**Instructions to follow:** Transcribe only what runs from the line containing "The height and" through the final line below, exactly, and leave every picture out.

Segment Start: Records for this exercise

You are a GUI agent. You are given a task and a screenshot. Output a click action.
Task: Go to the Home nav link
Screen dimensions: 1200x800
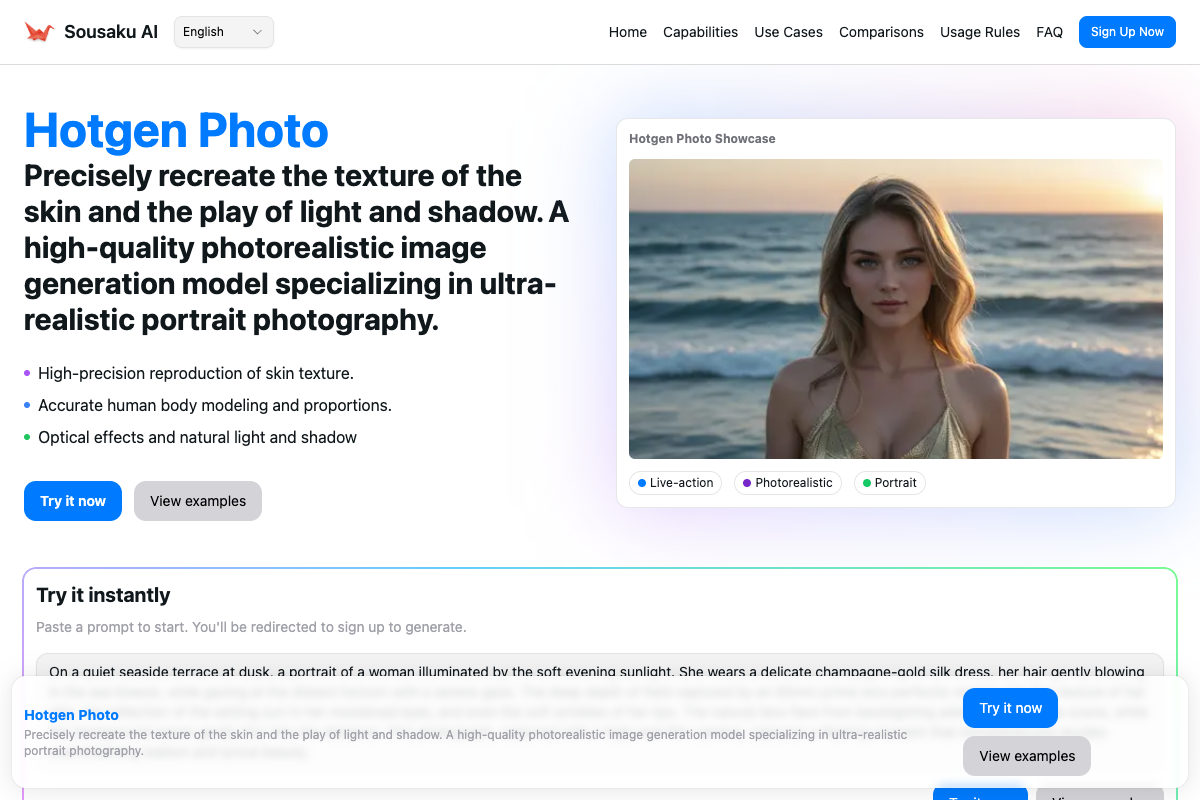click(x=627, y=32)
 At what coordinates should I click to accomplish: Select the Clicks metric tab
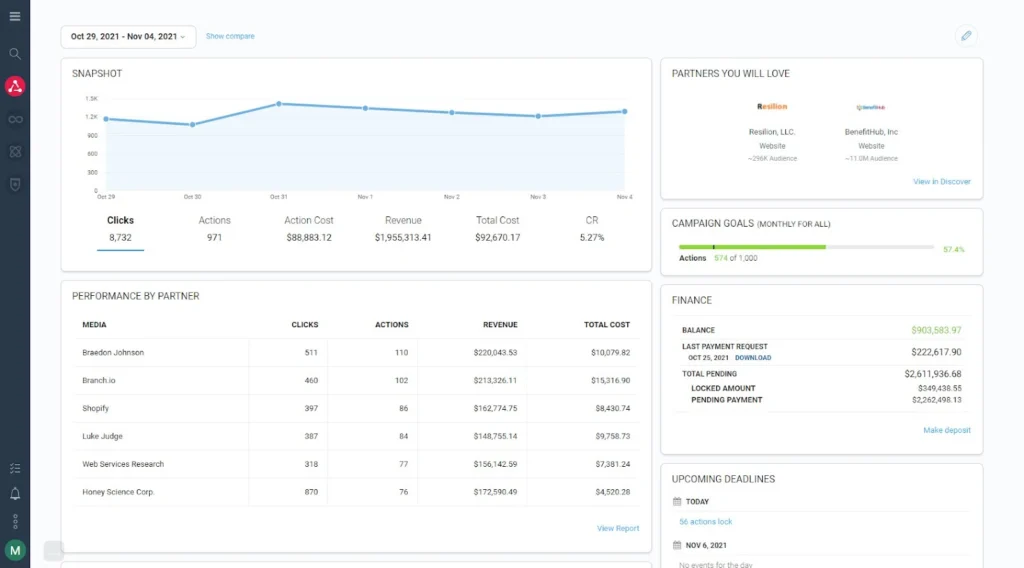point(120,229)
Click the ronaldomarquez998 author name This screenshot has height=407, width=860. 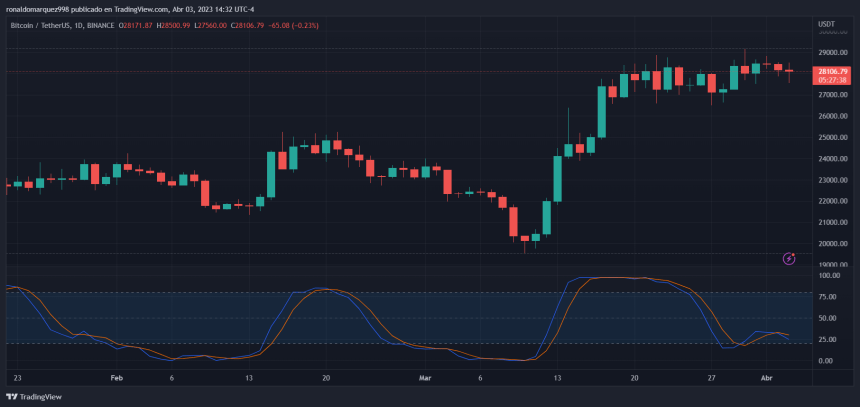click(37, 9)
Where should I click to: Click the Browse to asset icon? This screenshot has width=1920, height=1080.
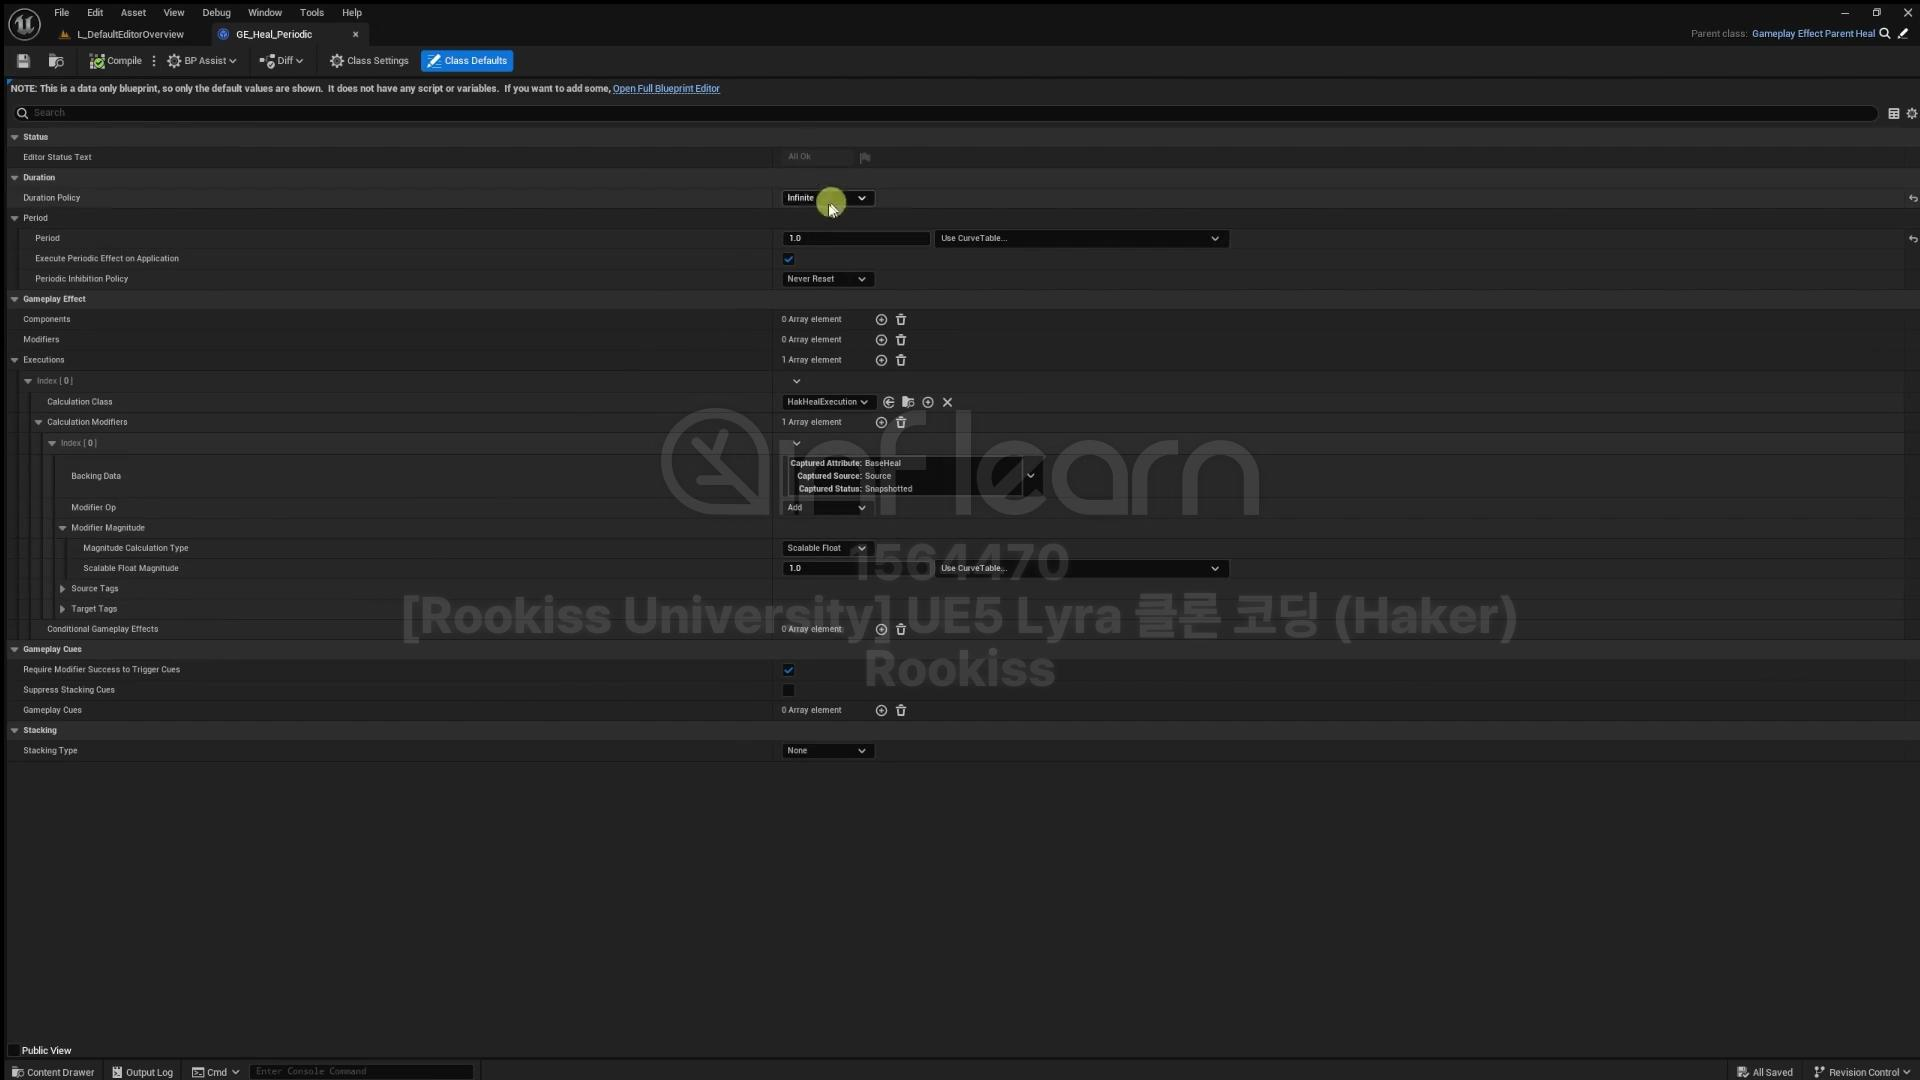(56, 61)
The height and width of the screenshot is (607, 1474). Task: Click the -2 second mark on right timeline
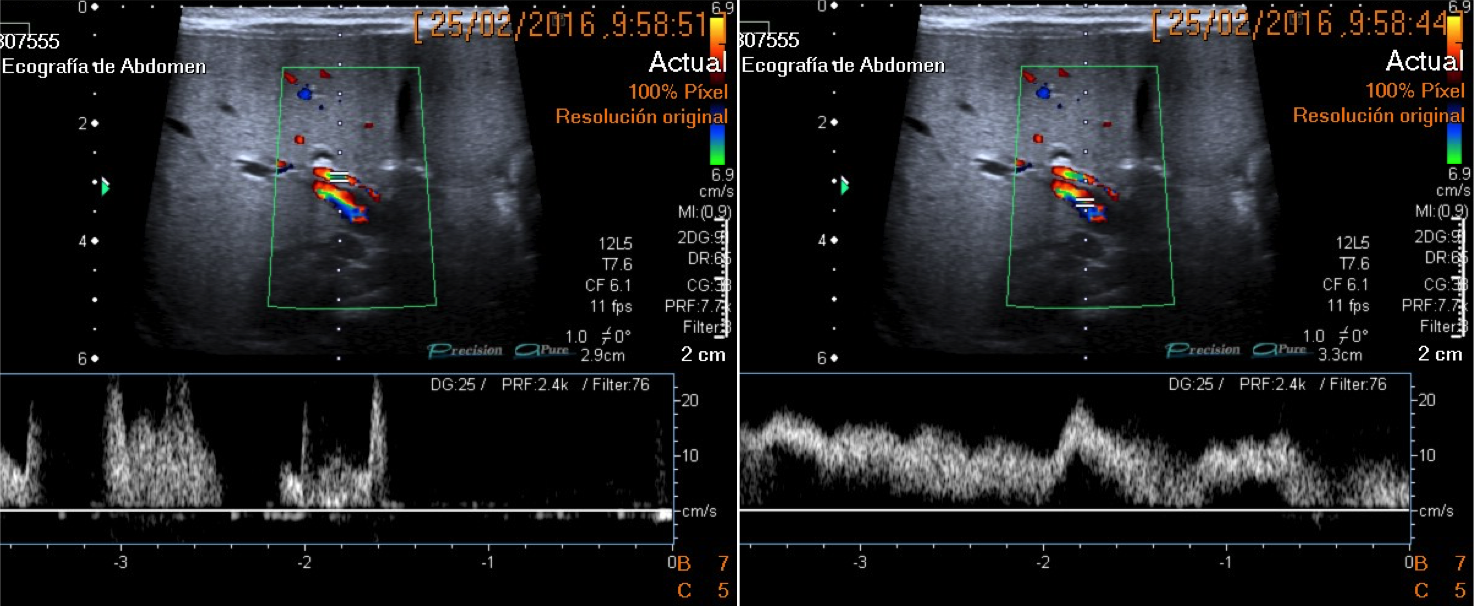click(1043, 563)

Segment End: Records for this exercise

**Problem solution:**
The height and width of the screenshot is (607, 1474). Task: Click the -2 second mark on right timeline
click(1043, 563)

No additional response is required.